A tales desatinos, a tales insensateces nos había llevado la frustración sucesiva y dolorosa de la nacionalidad ofrecida como ramera en la plaza pública. Respuestas como ésa mía eran tan monstruosas como el crimen que se cometía día a día. Y contradictoriamente, si la daba, era porque precisamente me atormentaba la sola idea de verme, como el politiquero, convertido en monstruo, que sólo tenía de humano la conformación física.

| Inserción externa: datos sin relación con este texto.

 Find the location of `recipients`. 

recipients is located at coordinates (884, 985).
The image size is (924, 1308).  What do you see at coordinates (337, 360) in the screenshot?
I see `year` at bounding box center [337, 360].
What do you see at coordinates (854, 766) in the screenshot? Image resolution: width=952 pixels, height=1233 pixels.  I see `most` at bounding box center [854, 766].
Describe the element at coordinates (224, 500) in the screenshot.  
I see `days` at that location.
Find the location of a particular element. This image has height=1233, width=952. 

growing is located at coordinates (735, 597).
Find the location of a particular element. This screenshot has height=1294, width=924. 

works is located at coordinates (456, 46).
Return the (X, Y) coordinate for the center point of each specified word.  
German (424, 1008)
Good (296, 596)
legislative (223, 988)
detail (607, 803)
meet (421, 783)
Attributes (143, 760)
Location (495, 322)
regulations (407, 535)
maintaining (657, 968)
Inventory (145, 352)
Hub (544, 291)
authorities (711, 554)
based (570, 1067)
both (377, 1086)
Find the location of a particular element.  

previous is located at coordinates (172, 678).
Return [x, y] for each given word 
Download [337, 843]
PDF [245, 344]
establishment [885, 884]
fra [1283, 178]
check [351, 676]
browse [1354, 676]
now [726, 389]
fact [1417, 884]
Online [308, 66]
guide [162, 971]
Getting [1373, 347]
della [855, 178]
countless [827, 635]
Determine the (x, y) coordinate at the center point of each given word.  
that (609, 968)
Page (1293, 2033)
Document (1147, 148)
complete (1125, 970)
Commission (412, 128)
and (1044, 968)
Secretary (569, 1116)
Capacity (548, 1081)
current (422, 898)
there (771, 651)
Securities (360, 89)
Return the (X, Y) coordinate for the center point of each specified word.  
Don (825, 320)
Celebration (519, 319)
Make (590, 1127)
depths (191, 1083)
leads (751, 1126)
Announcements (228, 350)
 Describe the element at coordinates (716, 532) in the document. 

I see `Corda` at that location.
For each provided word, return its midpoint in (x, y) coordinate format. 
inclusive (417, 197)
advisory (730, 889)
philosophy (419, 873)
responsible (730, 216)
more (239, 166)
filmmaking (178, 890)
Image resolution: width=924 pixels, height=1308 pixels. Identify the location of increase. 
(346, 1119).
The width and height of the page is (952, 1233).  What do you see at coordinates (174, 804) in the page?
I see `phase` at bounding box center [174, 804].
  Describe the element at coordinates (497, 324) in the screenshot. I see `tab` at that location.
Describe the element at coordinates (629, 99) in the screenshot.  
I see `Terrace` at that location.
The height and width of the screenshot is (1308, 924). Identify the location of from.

Por otra parte, como nos dolía el drama de Cuba y como debíamos expresarnos como escritores, reflejábamos a nuestra manera ese drama en nuestras obras. Huyendo de la literatura panfletaria (teníamos una idea muy errada del panfleto, lo igualábamos al pasquín electoral) fundamentábamos nuestra protesta en una literatura que llamaría, forzando un tanto el término, “abstraída”, es decir una literatura que eludía los primeros planos de la cruda realidad para darla pasada por un tamiz diez veces más fino. Por ejemplo, un cuento mío –La Carne– no es otra cosa que la protesta por los envíos de nuestras reses a Estados Unidos en la Segunda Guerra Mundial, pero es, conjuntamente, una protesta sin eficacia inmediata. Un censor oficial no lo habría puesto en el index, a lo sumo reputaría de loco a su autor, y por tal pasé en el periódico Información por uno de estos cuentos allí publicados. De paso diré que estoy muy satisfecho de haberlo escrito partiendo de esa vilipendiada literatura del absurdo que es tan realista como la realista. Pero no es esto lo que quiero destacar. Sí diré, en cambio, que su alcance, dentro del reducido ámbito cultural cubano de ese entonces, sólo llegó a los pocos que estaban en condiciones de apreciarlo. ¿Quiere esto decir que erramos el golpe, que dejando de escribir los textos apropiados perdíamos contacto con la masa, o algo aún peor, que nunca lo establecimos? Estas imputaciones pueden hacérsele al escritor cuando se habla en términos de país desarrollado que cuenta con escritores organizados como clase, con masa organizada y con órganos de difusión organizados. Por lo contrario, en la Cuba de que hablo no se daban esas condiciones. Las únicas existentes eran las de “sálvese quien pueda” y “cada uno que tire por su lado”. Claro está, se salvaban los que detentaban el poder, y el resto tiraba por su lado por puro instinto de conservación. El nuestro hizo hincapié en la incontaminación a fin de preservar la obra, obra que, para confirmar el estado de cosas existente, ni siquiera era apreciada por los “happy few”, pues para ellos Arte y Literatura resultaban categorías absolutamente vedadas. Y tampoco para la masa, que desconocía el abecé de la literatura, extremo éste que, para completar el cuadro, se avenía ajustadamente con nuestro desconocimiento del abecé de las doctrinas políticas y sociales.